══ Data under study

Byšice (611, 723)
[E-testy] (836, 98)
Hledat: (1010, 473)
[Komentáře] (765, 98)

════
══ Data under study

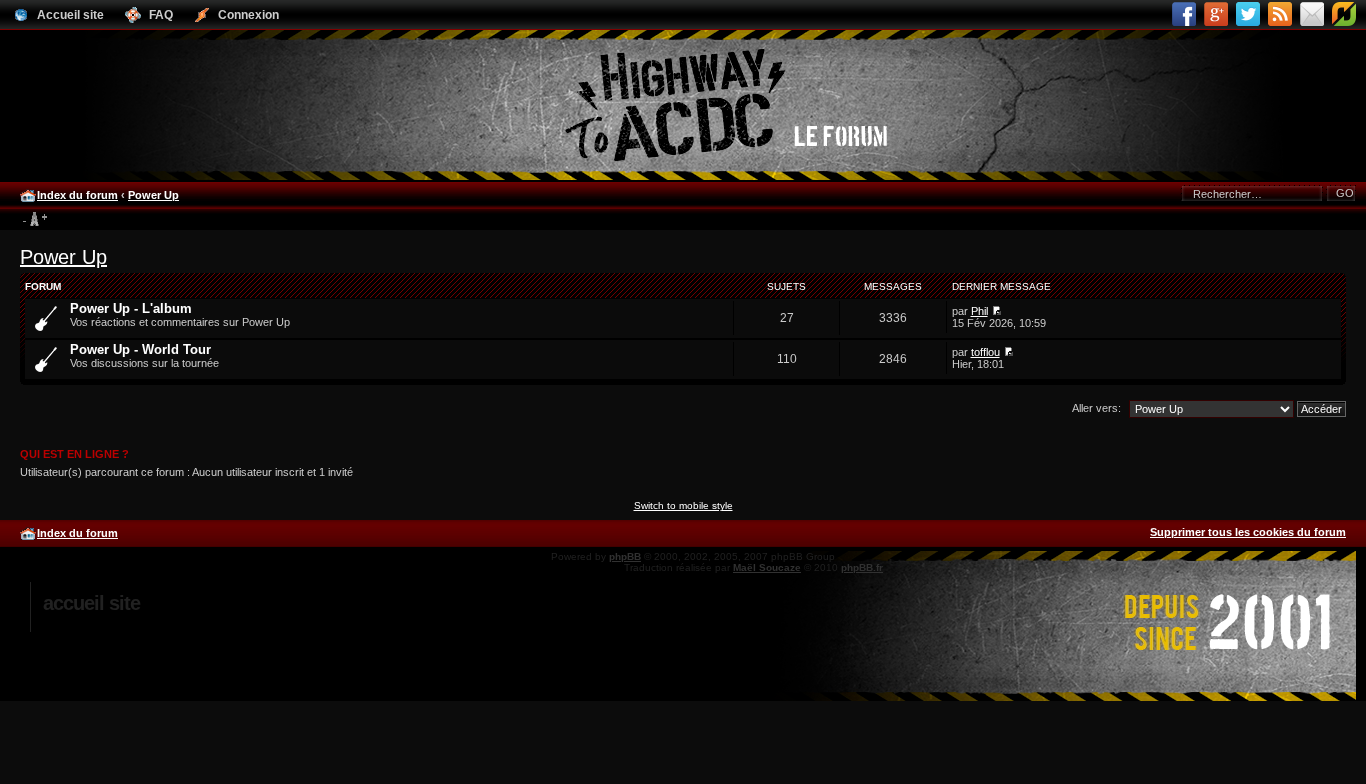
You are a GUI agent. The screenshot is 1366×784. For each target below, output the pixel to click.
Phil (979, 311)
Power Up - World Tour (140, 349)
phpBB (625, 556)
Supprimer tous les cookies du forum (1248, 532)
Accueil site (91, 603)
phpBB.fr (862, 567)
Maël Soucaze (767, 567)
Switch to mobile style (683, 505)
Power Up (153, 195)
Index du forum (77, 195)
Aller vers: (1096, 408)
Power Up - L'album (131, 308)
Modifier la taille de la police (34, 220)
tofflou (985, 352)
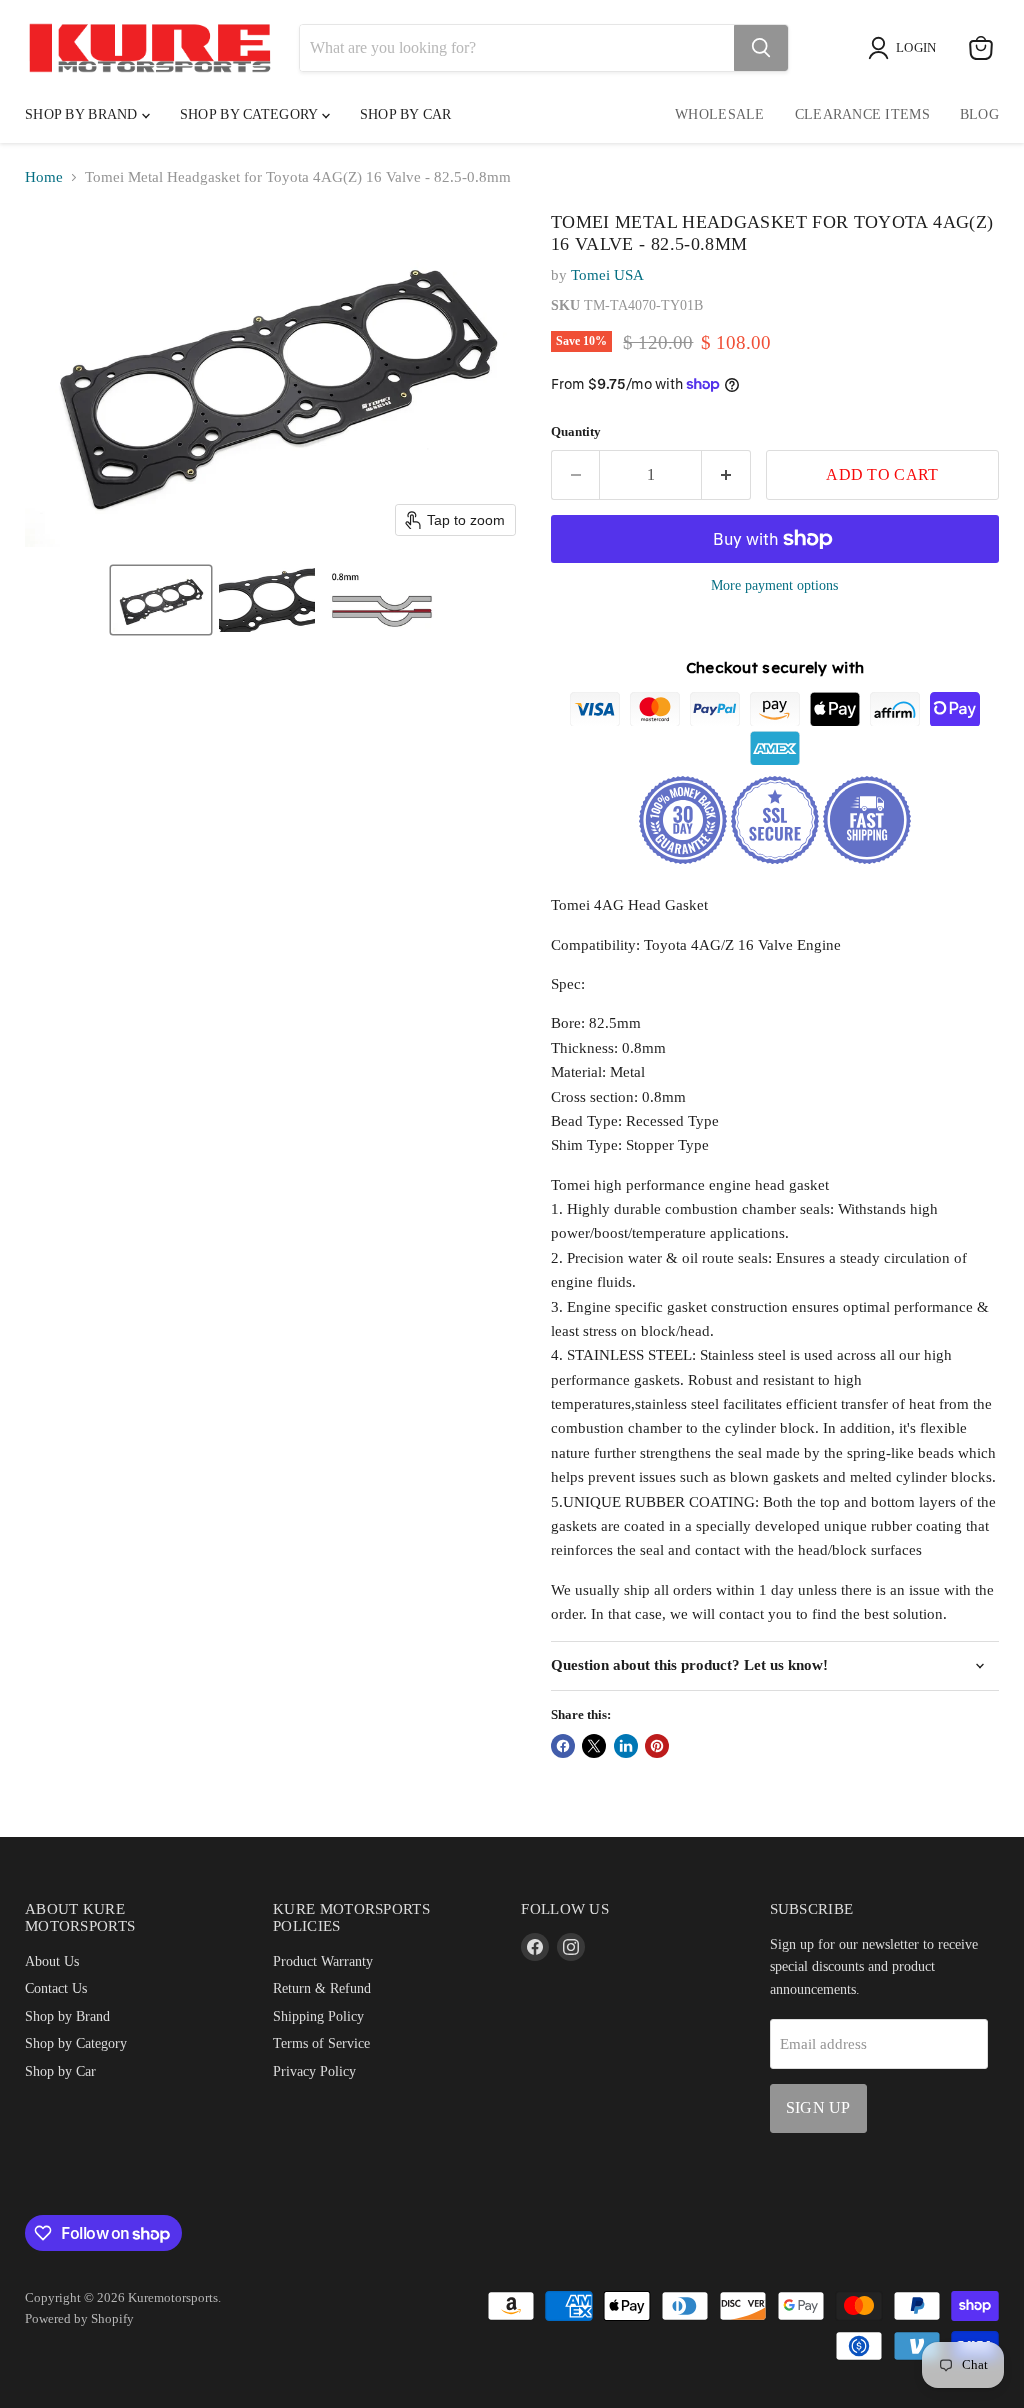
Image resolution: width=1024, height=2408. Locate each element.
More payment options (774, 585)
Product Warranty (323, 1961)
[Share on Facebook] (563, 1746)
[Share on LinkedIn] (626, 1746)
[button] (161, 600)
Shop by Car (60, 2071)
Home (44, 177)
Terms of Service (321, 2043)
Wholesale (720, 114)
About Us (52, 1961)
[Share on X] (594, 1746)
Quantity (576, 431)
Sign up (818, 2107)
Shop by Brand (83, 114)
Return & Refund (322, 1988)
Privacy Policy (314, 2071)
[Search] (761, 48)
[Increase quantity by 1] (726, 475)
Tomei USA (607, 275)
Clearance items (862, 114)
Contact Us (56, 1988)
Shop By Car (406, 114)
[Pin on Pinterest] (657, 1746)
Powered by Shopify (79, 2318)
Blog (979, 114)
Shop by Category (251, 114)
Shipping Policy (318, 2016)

════
══ Data under study

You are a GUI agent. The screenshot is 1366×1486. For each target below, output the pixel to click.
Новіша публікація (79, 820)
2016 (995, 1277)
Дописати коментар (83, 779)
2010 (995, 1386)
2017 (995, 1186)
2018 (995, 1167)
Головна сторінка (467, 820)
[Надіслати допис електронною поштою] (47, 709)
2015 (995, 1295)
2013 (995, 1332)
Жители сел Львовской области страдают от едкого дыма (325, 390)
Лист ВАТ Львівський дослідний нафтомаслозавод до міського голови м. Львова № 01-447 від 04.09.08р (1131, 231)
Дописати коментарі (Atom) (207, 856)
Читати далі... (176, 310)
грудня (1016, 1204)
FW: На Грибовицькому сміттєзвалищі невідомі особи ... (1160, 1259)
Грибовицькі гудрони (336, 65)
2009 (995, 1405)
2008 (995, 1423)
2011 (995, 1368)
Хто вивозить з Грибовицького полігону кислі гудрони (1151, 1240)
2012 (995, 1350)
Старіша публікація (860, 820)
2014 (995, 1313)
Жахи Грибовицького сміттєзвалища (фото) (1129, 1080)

════

- Task requirements -
Above this instruction are the records; retype exactly the lines from the one containing "[Надіслати допис електронною" up to and including the one containing "Жахи Грибовицького сміттєзвалища".

- Reply to the exercise -
[Надіслати допис електронною поштою] (47, 709)
2015 (995, 1295)
2013 (995, 1332)
Жители сел Львовской области страдают от едкого дыма (325, 390)
Лист ВАТ Львівський дослідний нафтомаслозавод до міського голови м. Львова № 01-447 від 04.09.08р (1131, 231)
Дописати коментарі (Atom) (207, 856)
Читати далі... (176, 310)
грудня (1016, 1204)
FW: На Грибовицькому сміттєзвалищі невідомі особи ... (1160, 1259)
Грибовицькі гудрони (336, 65)
2009 (995, 1405)
2008 (995, 1423)
2011 (995, 1368)
Хто вивозить з Грибовицького полігону кислі гудрони (1151, 1240)
2012 (995, 1350)
Старіша публікація (860, 820)
2014 (995, 1313)
Жахи Грибовицького сміттєзвалища (фото) (1129, 1080)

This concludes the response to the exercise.